そしてDsのエリック・クレッツはひょうきんな人だけど、4人とも曲が作れるのもSTPの強み。
そして4人はキャラクターがまたいいのです。
1曲目Dead & Bloated
いきなりチープなハンドマイクの声で始まり、どうしちゃったの、と思った瞬間に心を掴まれている、変拍子を用いた粘つくハードロック。
曲の展開もうまく流れていて、しかもフック満載。
彼らの特徴として、男くさいメロディとヴォーカルがありますが、それは1曲目から顕著に表れています。
それにしても90年代にハンドマイク、初めて聴いた時のことは、今思い出しても笑ってしまう。
2曲目Sex Type Thing
テンポアップして少しまっすぐに攻め立てる。
攻撃的なギターリフに意外とメロウな歌メロ。
冒頭の"I am I am"と繰り返す部分があえぎ声のようで、曲名のイメージを引きずっています。

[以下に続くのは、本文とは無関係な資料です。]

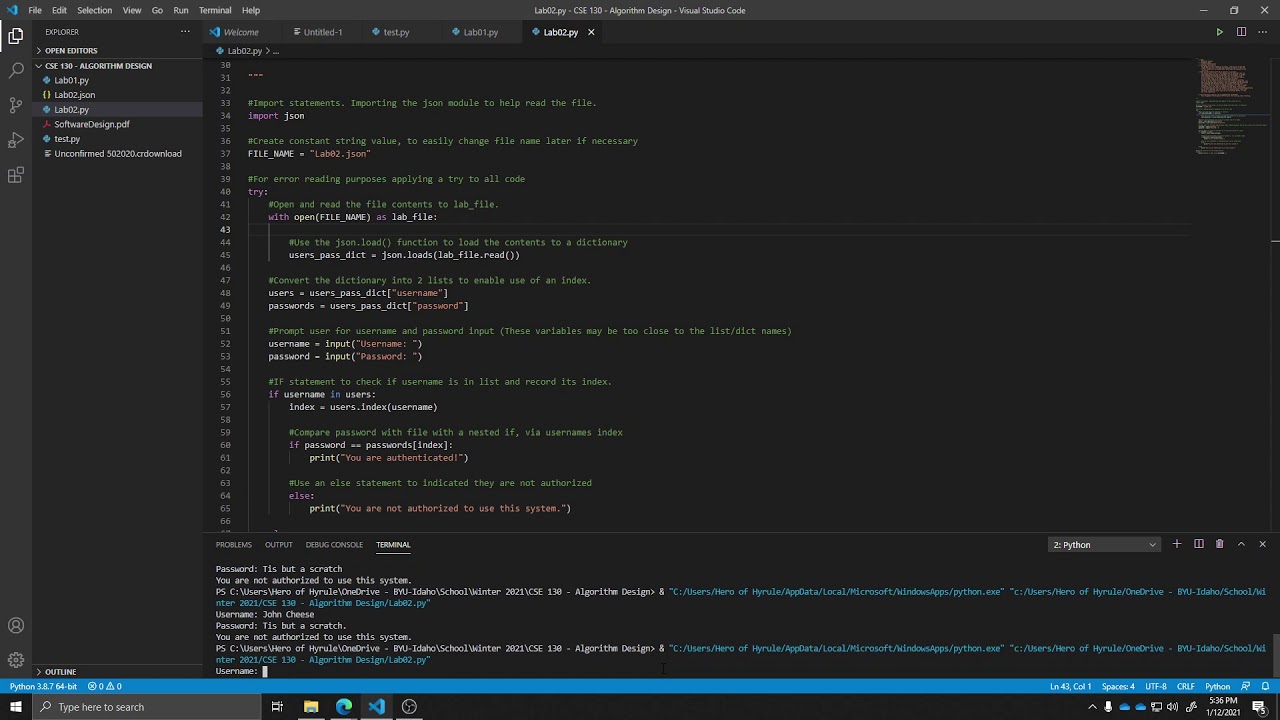Toggle maximized terminal panel size

click(1241, 544)
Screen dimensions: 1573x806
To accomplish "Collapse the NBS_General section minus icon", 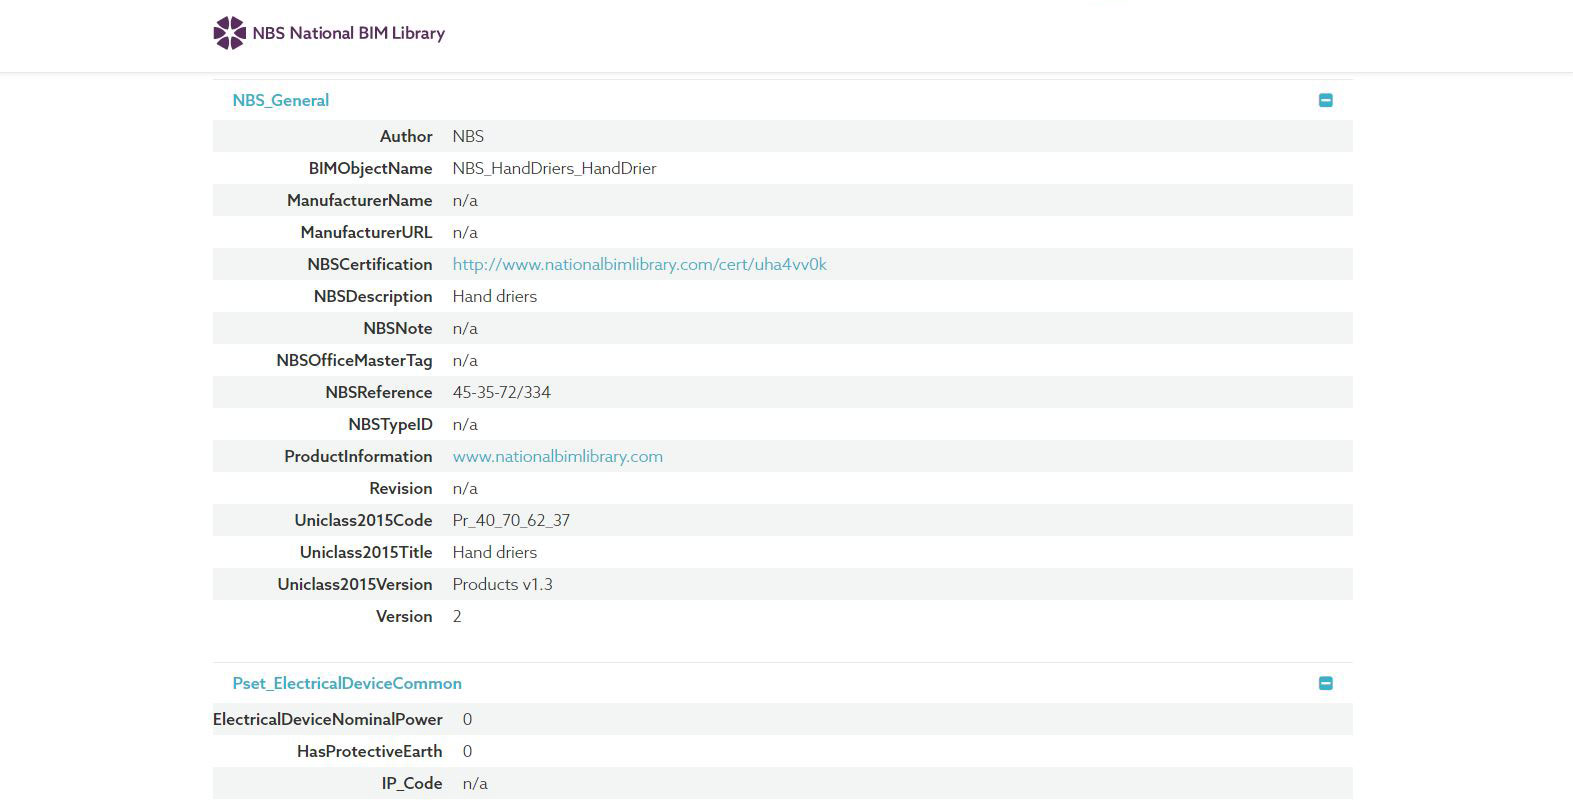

Bメロが来るとついつい口ずさんでしまいますが、彼らの曲は基本的に口ずさみやすい曲ばかり。
3曲目Wicked Garden
MTVで2番目に見てCDを買うきっかけになった曲がこれ。
低音リフで攻めてゆくスタイルはまさに70年代ハードロック。
そんなギターにのって歌メロが幾重にも展開してゆきます。
しかも彼らの曲は、だからといって複雑なことは決してなくあくまでもポップソング、分かりやすいのが凄いところ。
この曲にはちょっとした思い出が。
僕が、神田の楽器店でレス・ポール・スペシャルを買った時にお店で試奏したうちの1曲が、このリフだったのです。
大きなアンプで大きな音を出して弾くと気分がよかった(笑)。
さらに後日、彼らの2ndアルバムの曲のビデオクリップで、ディーンが同じタイプの色違いのギターを持っていたのを見て、とてもうれしかったし、僕がSTPを好きになるのは当然だとまで思いました(笑)。
4曲目No Memory
アコースティック・ギターによるつなぎのインスト曲。
西部劇のBGMのような雰囲気。
5曲目Sin
前の曲から続いて流れてゆく、やはり粘ついた男臭い曲。
ハード一辺倒と思いきや、中間部でアコースティック・ギターを効果的に使うのは、彼らの芸の細かさも垣間見えます。
6曲目Naked Sunday
まるで八つ当たりするかのように強烈に叩き散らすドラムスに、ギターとベースも加勢してここが勝負どころとばかりに攻め込む。
そして歌い始めは、言葉ではなく「あ~ああ~あ うぉおぅうぉおぅ あ~ああ~あ いぇい」
攻めの一手にただただ圧倒される曲。
7曲目Creep
彼らの代表曲と呼べる名曲級のバラード。
あ、ちなみにですが、僕は「名曲」という言葉は誰かが決めるものではなく、時間とともにそう呼ばれるようになると考えていて、だから名曲「級」とここでは書いています。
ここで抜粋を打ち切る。